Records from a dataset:
=-=-=-=-=
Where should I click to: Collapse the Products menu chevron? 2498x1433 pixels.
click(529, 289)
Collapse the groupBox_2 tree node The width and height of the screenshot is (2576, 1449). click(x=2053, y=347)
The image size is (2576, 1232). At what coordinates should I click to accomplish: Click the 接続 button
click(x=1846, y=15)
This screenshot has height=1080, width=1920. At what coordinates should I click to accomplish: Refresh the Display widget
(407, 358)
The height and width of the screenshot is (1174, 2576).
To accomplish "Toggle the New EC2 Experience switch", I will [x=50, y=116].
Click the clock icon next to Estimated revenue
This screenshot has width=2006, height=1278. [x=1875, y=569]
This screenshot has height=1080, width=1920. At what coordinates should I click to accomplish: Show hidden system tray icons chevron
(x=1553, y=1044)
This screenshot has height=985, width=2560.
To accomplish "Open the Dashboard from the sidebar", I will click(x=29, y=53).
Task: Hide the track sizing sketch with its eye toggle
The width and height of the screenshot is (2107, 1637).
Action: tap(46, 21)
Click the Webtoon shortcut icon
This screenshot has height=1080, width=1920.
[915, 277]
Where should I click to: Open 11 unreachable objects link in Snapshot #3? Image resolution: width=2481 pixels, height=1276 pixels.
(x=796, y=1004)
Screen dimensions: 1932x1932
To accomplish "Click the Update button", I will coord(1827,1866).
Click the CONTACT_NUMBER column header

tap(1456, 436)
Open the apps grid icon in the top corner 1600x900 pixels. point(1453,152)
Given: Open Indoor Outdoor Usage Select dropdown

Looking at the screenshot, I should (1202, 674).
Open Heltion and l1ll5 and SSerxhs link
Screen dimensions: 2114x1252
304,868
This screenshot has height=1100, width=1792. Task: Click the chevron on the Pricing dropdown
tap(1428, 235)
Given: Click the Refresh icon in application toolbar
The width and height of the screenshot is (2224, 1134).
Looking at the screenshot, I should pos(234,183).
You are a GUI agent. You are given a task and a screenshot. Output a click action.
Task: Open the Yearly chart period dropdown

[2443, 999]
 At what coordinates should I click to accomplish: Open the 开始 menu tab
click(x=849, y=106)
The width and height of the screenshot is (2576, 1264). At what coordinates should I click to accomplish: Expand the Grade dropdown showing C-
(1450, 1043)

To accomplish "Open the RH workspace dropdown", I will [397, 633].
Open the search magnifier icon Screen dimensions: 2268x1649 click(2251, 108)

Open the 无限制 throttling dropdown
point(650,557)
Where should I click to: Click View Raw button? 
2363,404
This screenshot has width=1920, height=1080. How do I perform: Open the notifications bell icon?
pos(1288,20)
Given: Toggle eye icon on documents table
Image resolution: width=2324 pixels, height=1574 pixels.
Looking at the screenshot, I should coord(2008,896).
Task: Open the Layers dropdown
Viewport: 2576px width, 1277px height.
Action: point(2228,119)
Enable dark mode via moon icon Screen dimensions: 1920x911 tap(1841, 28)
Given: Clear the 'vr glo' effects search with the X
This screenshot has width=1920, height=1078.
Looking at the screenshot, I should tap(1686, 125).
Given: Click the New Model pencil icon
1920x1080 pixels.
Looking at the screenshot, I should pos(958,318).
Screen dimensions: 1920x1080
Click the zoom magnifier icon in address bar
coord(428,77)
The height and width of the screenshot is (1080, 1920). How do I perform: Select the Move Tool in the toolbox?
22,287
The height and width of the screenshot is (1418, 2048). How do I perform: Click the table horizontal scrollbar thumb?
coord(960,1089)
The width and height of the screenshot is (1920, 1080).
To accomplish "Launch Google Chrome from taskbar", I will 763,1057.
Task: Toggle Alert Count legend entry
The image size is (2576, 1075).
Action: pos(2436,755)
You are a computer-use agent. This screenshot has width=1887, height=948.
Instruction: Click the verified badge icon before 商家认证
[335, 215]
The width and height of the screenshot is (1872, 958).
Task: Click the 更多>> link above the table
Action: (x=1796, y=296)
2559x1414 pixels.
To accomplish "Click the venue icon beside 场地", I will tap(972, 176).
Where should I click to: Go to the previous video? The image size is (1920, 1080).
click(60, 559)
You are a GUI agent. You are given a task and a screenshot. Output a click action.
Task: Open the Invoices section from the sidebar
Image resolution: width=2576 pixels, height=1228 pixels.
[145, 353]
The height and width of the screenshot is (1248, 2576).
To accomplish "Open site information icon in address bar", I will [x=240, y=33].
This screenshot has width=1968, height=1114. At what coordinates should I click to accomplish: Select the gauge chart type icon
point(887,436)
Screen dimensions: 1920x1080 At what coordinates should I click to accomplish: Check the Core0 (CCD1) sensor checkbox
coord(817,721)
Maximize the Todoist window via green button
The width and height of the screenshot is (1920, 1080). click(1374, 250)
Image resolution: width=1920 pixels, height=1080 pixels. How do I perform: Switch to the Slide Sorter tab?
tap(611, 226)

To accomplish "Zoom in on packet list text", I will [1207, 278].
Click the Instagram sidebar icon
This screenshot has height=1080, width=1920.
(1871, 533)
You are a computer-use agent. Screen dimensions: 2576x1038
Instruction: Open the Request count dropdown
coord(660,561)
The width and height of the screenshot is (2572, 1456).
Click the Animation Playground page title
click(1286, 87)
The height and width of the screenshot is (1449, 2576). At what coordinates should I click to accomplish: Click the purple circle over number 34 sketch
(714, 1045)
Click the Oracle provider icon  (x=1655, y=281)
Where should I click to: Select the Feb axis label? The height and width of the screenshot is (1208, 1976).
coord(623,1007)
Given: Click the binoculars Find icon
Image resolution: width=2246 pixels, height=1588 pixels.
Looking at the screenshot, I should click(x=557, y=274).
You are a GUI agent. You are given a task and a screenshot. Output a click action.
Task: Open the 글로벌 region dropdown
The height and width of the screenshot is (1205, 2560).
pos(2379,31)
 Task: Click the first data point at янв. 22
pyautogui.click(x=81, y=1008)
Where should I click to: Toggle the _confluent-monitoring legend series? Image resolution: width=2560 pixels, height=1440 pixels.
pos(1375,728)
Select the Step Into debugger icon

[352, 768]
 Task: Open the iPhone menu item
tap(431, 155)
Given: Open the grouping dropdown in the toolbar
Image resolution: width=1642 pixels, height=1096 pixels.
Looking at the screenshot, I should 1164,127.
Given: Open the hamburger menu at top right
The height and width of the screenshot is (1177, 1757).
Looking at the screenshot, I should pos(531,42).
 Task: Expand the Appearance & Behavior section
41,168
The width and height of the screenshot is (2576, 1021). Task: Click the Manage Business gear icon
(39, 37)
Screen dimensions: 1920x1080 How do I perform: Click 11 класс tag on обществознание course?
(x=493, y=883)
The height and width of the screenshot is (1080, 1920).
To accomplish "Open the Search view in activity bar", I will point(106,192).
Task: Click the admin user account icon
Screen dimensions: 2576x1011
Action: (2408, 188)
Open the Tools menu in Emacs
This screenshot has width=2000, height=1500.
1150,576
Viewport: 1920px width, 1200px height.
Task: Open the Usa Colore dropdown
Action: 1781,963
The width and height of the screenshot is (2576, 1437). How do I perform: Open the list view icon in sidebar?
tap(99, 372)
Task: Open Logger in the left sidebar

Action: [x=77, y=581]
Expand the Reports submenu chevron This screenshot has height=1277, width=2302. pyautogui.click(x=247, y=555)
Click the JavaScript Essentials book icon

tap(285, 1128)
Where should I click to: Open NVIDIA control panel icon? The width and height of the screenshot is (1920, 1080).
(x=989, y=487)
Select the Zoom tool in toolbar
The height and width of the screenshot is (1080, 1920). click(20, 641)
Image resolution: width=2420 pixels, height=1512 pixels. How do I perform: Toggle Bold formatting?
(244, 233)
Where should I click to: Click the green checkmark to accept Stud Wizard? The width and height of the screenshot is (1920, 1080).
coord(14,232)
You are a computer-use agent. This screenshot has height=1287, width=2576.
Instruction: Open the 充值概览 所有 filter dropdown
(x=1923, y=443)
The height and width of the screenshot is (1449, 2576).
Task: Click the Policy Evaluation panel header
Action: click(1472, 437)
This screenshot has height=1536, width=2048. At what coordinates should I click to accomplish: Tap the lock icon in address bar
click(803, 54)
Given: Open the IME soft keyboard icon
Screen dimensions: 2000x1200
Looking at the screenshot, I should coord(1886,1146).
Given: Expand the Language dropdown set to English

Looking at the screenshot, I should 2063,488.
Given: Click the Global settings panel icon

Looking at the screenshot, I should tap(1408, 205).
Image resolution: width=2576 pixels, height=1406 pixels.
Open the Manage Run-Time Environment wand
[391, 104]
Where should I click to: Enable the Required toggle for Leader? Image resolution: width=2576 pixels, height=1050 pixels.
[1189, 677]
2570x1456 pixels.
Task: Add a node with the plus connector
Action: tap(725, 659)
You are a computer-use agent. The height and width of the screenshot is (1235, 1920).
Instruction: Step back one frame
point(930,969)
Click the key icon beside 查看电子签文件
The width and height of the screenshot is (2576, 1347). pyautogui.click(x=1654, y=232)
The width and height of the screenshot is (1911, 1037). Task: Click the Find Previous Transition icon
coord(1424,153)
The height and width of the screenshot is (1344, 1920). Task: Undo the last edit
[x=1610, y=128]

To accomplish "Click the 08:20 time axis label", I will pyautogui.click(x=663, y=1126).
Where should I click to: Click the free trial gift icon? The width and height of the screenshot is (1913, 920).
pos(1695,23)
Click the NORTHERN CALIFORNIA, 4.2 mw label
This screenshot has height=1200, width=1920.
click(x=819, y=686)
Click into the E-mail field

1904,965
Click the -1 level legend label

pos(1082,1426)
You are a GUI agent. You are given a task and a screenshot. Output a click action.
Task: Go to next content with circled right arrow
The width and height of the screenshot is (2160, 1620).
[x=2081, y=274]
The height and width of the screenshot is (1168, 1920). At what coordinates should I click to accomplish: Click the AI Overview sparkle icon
=-=-=-=-=
What is needed.
Begin with the line above that has "The width and height of the screenshot is (2576, 1264)." and continue through the line that has "Open the search magnifier", setting each one down exactly. Stop there.

Task answer.
The width and height of the screenshot is (2576, 1264). At what coordinates should I click to accomplish: Expand the Grade dropdown showing C-
(1450, 1043)

To accomplish "Open the RH workspace dropdown", I will [397, 633].
Open the search magnifier icon Screen dimensions: 2268x1649 click(2251, 108)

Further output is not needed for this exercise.